Saved entries:
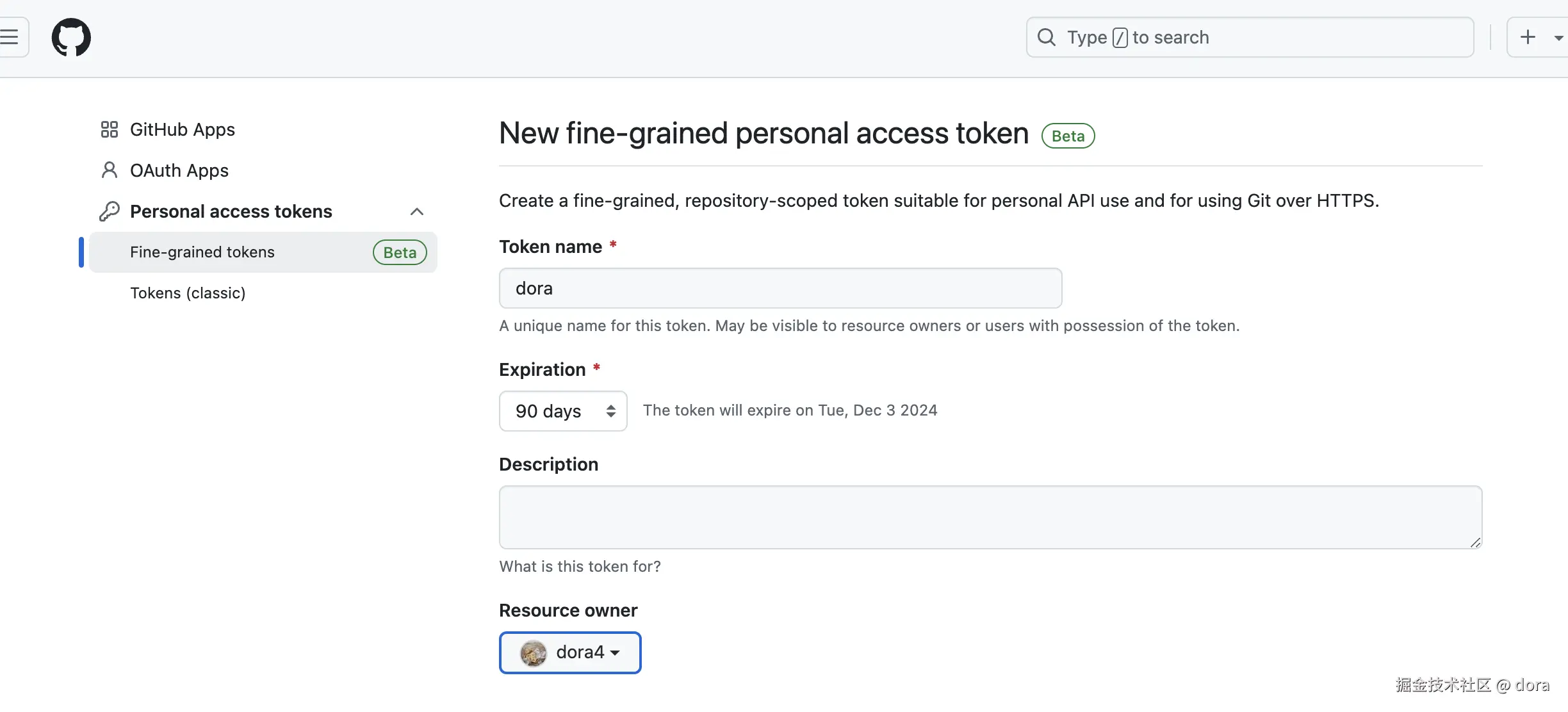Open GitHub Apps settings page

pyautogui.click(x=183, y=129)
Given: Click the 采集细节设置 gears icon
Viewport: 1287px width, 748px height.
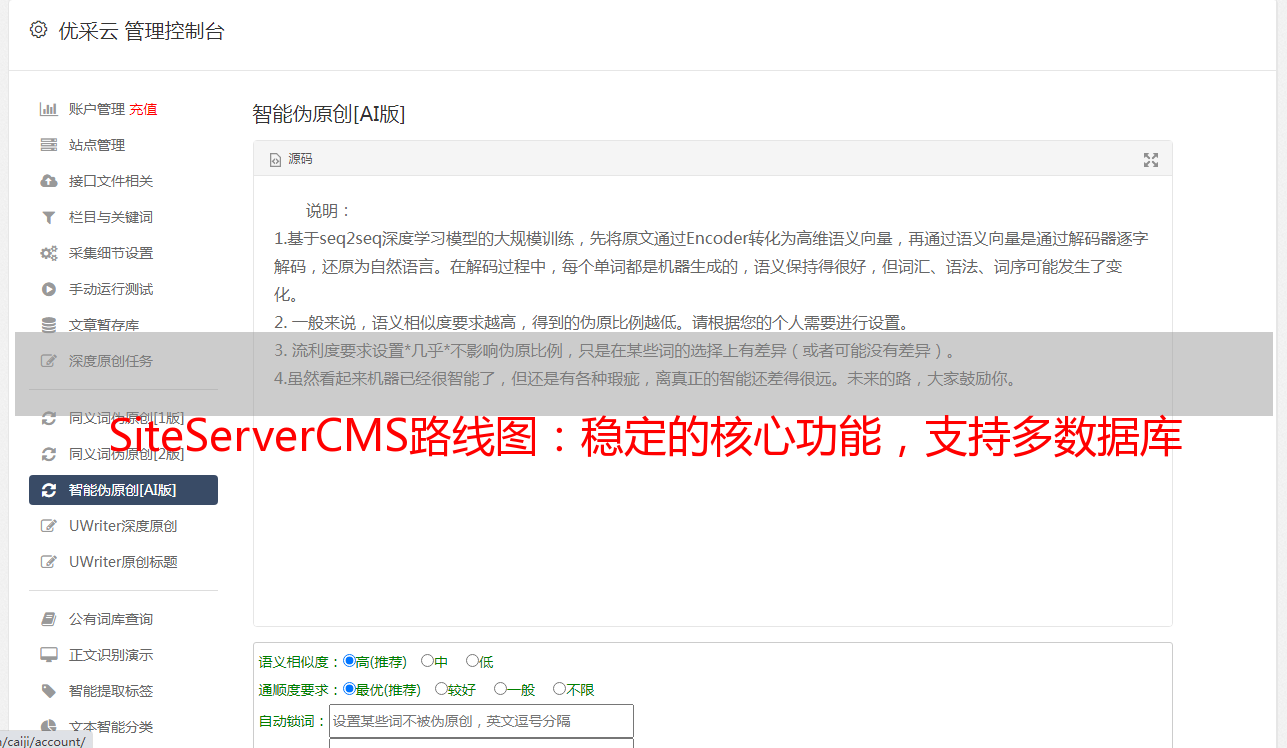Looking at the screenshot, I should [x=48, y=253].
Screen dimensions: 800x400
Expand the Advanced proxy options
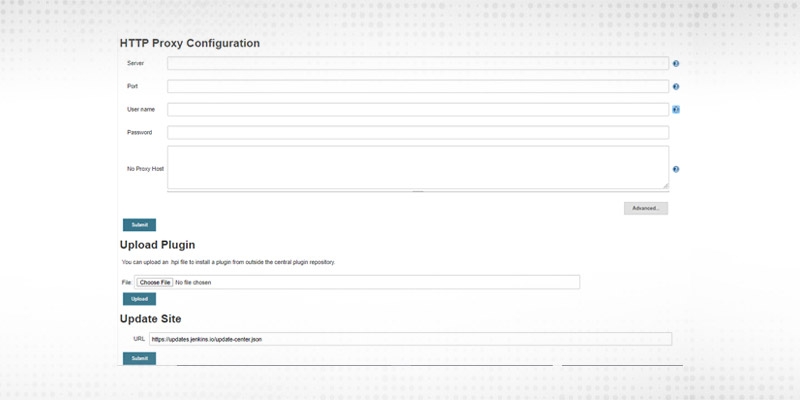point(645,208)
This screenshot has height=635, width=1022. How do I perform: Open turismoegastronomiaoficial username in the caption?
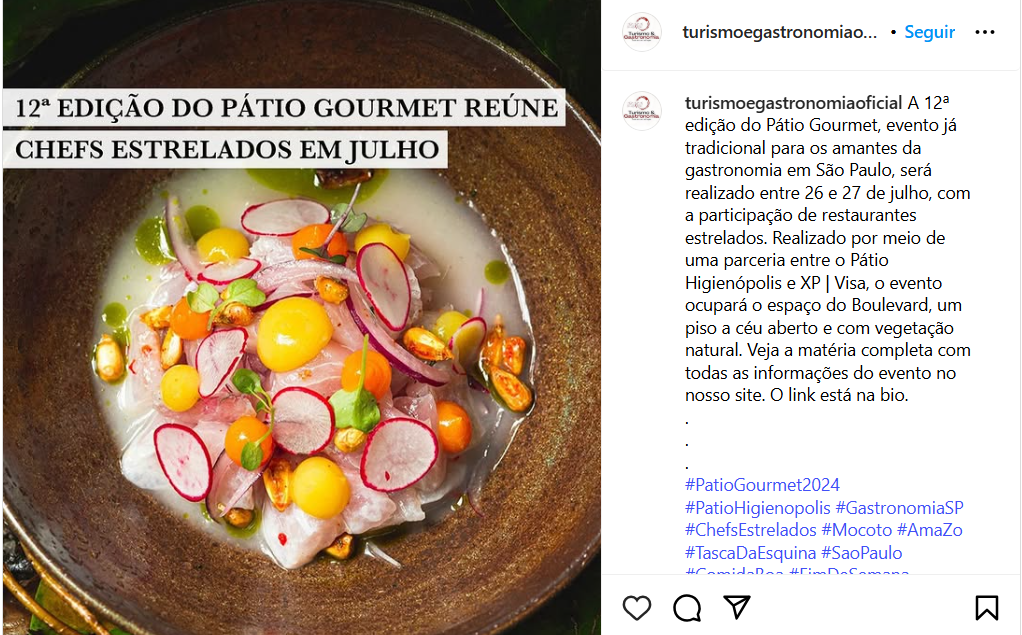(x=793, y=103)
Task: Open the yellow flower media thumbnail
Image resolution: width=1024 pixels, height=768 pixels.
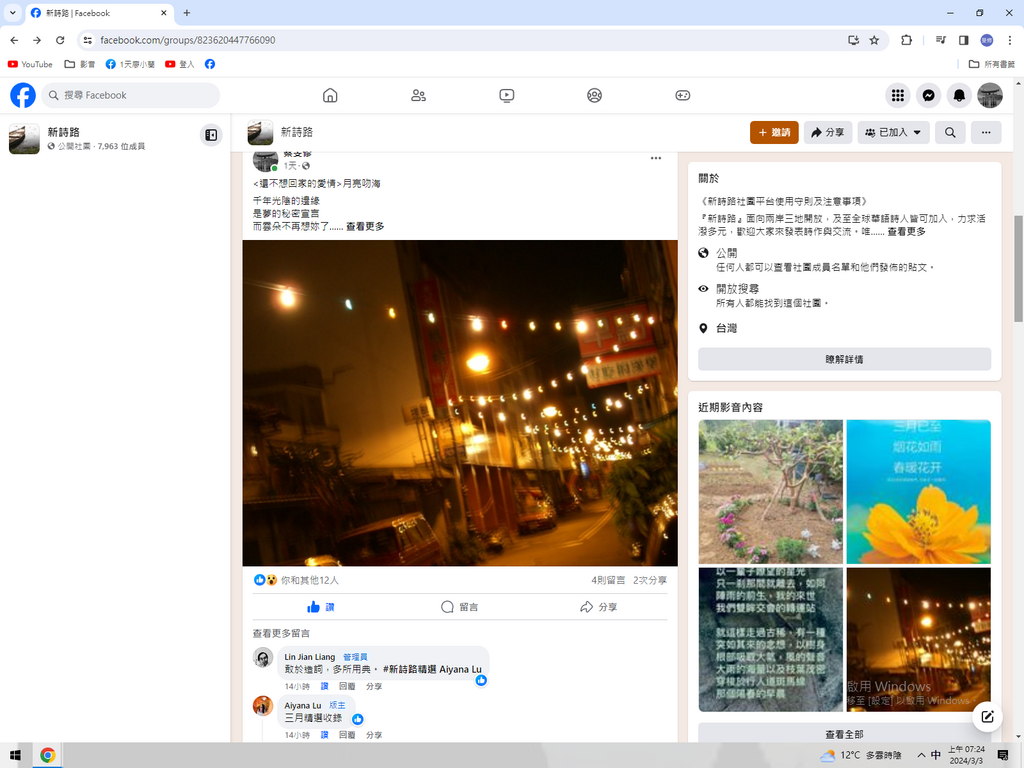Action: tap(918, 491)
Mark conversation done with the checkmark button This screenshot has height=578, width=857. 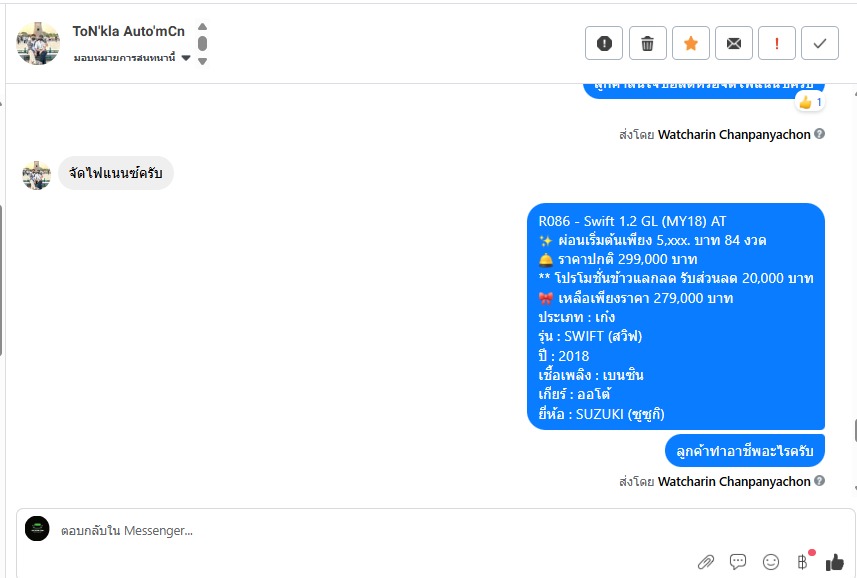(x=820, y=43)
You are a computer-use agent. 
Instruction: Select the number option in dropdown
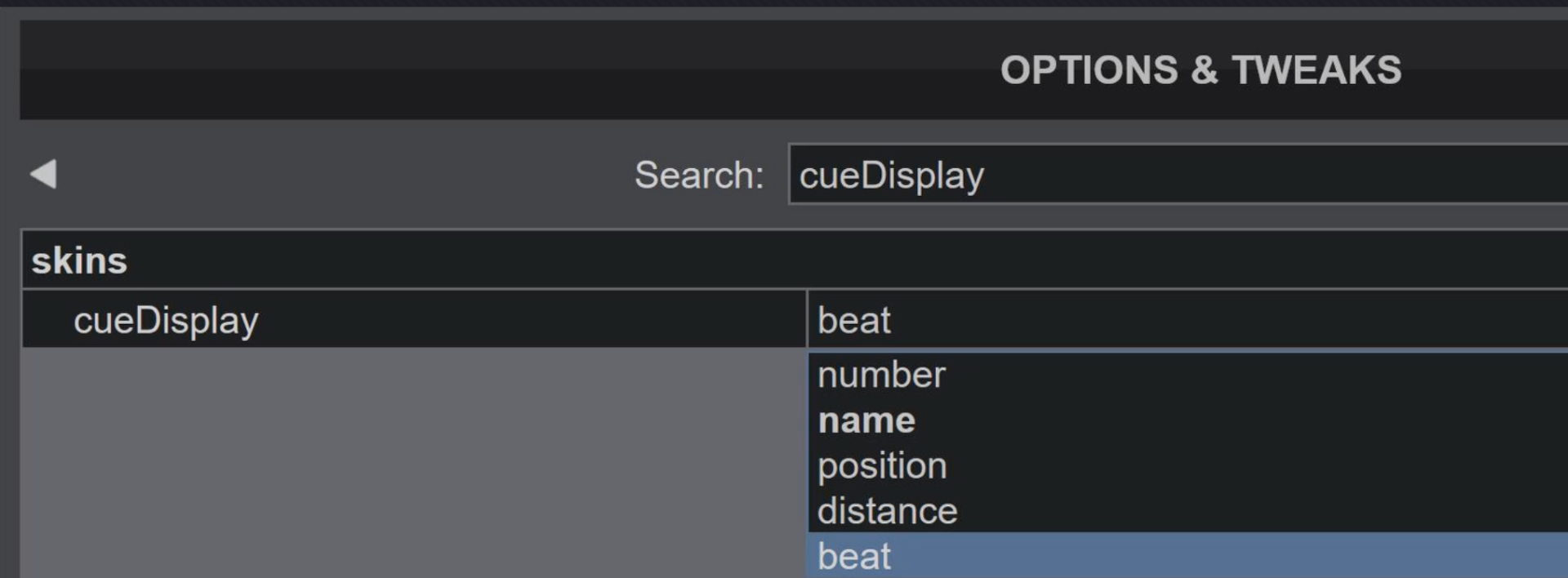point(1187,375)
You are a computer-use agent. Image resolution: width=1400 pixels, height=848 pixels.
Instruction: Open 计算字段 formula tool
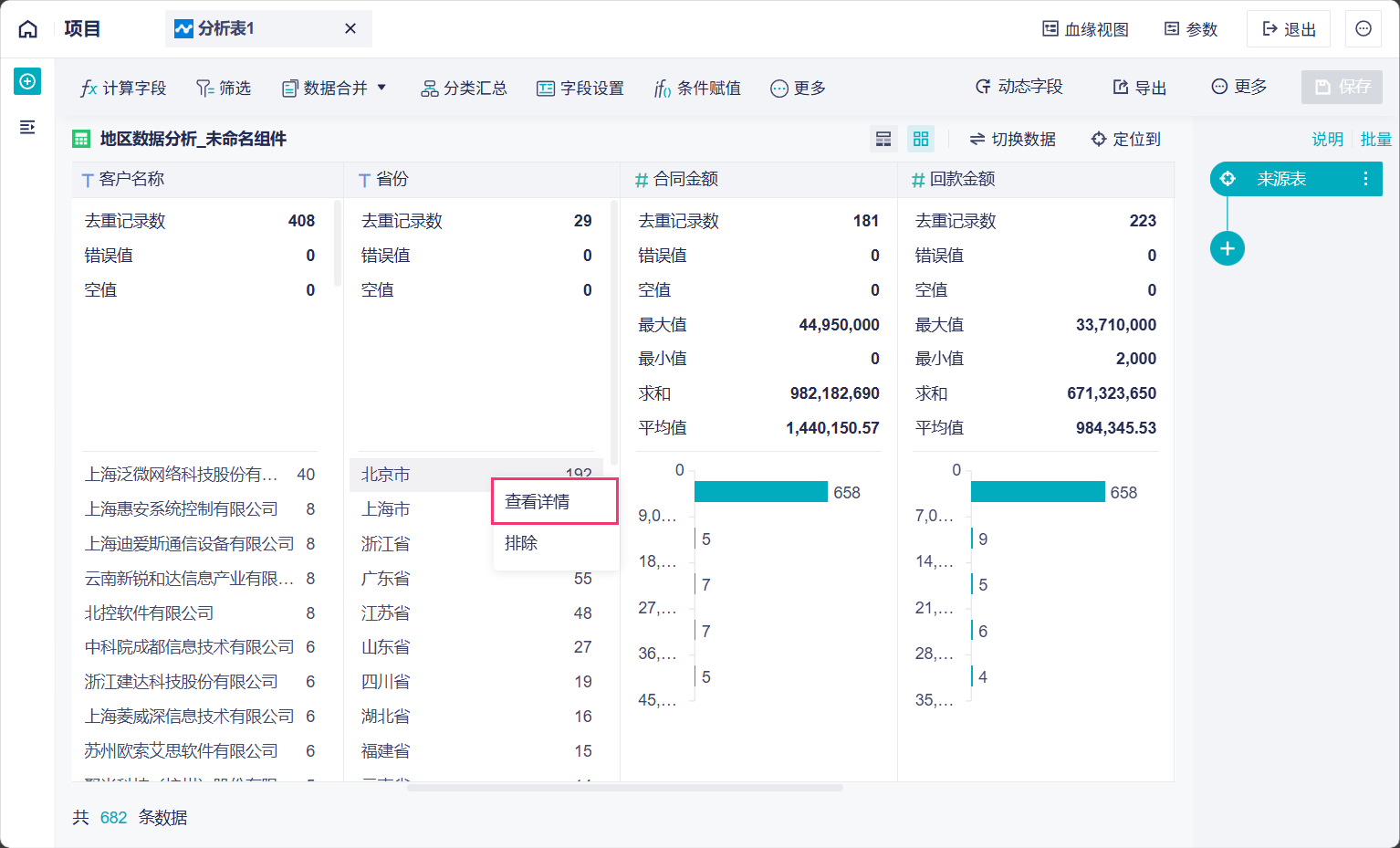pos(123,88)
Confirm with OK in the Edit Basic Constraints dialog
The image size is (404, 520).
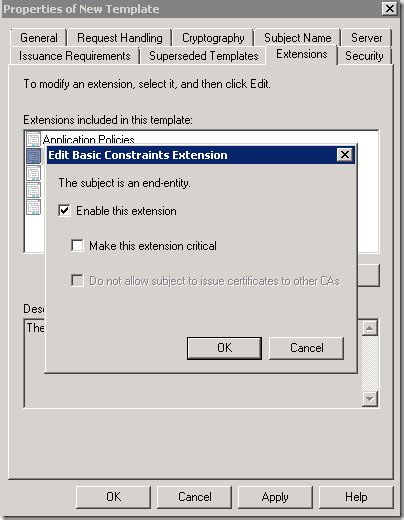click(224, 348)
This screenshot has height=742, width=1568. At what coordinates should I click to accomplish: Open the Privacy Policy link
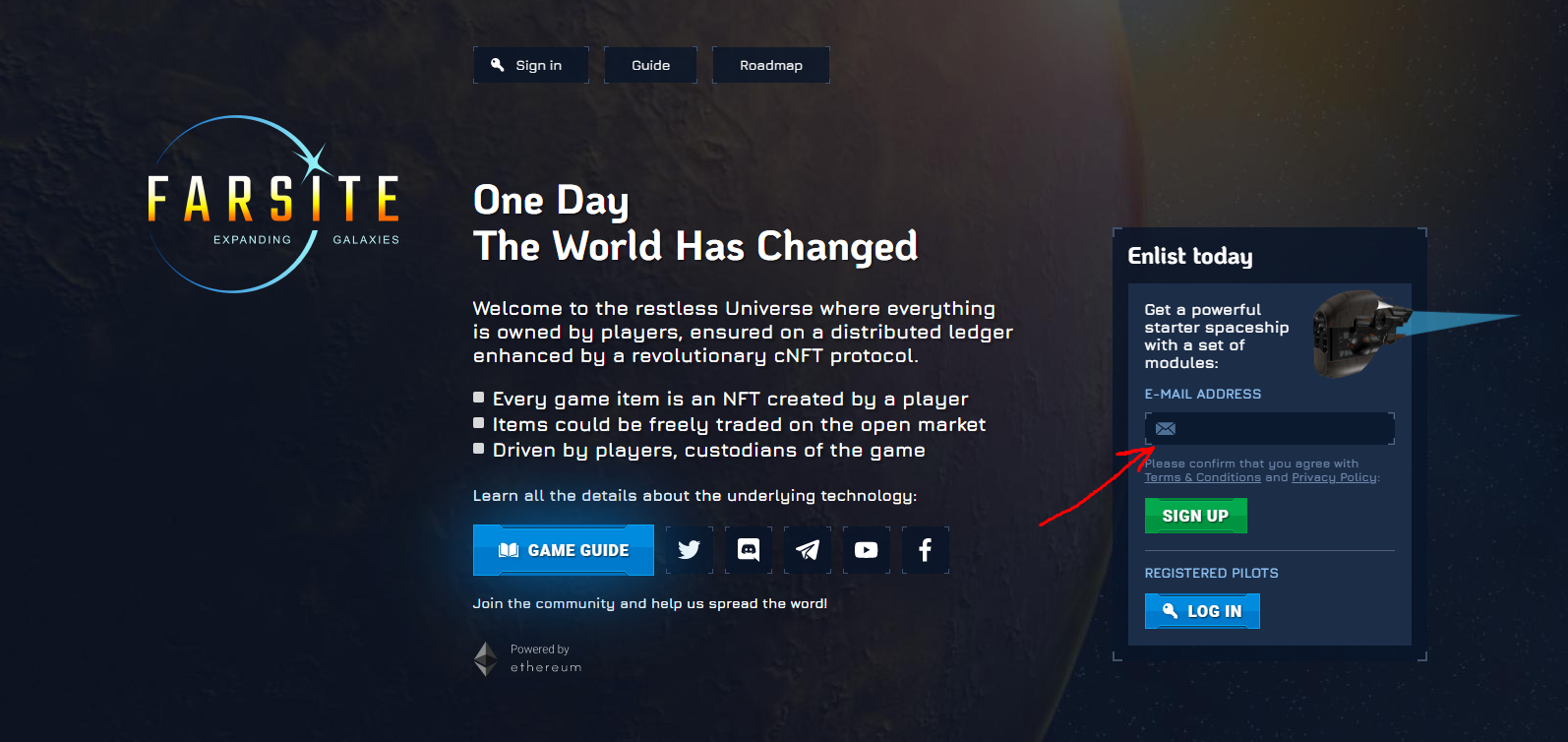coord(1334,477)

Exercise aim:
Copy each line in the entries above where "agent" turns up.

Written response:
You are a computer-use agent. 
You are a computer-use agent. Image resolution: width=1400 pixels, height=848 pixels.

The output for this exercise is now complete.